[Saved entries]
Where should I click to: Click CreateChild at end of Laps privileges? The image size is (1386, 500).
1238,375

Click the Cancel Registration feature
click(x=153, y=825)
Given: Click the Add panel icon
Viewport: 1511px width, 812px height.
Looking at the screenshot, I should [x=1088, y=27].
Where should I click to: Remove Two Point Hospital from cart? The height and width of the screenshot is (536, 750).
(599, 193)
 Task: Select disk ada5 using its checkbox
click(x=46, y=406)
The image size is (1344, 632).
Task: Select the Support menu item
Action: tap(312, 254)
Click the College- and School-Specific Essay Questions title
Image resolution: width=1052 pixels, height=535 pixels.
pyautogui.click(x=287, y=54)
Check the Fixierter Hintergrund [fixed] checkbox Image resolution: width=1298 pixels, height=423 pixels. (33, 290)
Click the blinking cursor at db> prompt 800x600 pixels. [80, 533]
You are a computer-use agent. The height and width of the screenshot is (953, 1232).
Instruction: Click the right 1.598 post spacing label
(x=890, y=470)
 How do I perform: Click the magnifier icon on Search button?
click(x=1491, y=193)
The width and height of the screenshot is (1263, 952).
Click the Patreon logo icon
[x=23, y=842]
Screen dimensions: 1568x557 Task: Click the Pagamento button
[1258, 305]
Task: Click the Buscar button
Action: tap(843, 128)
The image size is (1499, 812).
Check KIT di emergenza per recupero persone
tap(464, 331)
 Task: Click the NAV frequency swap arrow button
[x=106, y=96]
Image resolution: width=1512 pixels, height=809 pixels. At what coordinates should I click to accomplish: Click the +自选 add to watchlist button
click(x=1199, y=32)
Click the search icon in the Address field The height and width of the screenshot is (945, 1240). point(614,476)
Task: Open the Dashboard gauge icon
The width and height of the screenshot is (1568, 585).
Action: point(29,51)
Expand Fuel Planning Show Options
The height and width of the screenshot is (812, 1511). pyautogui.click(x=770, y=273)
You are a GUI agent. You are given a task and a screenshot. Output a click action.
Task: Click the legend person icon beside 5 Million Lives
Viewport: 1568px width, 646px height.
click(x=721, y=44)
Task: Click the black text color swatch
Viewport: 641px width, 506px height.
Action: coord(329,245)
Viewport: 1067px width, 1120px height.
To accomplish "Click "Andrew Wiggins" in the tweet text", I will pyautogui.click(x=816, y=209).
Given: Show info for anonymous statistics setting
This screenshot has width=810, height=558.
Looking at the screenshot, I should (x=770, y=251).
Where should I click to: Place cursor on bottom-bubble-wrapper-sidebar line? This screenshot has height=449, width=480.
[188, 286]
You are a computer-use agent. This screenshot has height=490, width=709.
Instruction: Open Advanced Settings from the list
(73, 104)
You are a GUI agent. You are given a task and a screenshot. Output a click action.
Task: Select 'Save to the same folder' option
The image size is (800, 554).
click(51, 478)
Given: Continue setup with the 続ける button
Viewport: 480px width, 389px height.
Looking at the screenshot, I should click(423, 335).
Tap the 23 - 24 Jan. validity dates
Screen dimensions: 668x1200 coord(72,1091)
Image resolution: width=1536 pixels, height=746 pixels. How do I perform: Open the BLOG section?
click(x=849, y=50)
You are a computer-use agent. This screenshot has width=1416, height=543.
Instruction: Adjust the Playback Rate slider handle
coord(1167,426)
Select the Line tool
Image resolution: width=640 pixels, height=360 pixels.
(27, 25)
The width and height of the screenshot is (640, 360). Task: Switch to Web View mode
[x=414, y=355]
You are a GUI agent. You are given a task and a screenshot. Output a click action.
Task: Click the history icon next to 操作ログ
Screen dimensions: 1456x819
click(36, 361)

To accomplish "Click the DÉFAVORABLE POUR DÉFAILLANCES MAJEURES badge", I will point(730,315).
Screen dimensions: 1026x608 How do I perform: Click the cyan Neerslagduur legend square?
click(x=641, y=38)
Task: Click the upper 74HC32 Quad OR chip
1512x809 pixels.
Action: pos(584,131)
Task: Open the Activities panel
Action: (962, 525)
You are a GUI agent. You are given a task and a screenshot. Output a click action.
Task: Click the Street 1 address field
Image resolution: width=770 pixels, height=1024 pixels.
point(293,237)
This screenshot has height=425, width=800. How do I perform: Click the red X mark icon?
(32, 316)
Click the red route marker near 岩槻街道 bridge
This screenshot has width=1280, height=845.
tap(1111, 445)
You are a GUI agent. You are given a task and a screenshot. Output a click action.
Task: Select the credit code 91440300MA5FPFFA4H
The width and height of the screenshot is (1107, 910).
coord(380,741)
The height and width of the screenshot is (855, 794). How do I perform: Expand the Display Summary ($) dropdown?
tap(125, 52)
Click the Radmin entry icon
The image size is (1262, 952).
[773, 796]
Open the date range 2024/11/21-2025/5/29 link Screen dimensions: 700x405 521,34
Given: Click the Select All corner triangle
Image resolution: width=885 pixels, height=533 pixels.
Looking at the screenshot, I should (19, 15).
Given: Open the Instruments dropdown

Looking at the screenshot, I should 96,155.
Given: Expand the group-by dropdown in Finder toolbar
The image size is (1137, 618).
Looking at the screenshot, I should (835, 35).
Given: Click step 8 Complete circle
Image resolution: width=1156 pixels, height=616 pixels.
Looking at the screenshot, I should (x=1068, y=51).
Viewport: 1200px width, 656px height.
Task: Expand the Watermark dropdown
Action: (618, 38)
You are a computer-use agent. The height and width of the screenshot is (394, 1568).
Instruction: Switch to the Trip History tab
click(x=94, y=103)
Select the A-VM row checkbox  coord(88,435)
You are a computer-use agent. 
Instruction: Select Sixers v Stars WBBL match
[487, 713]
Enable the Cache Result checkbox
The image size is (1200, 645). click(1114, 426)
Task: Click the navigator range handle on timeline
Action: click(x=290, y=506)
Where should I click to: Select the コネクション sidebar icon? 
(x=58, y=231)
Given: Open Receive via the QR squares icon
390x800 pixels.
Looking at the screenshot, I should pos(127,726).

Instructions for the task :: Give the number of lines in the entries that hold the word "field", and nothing else.

Answer area :: 2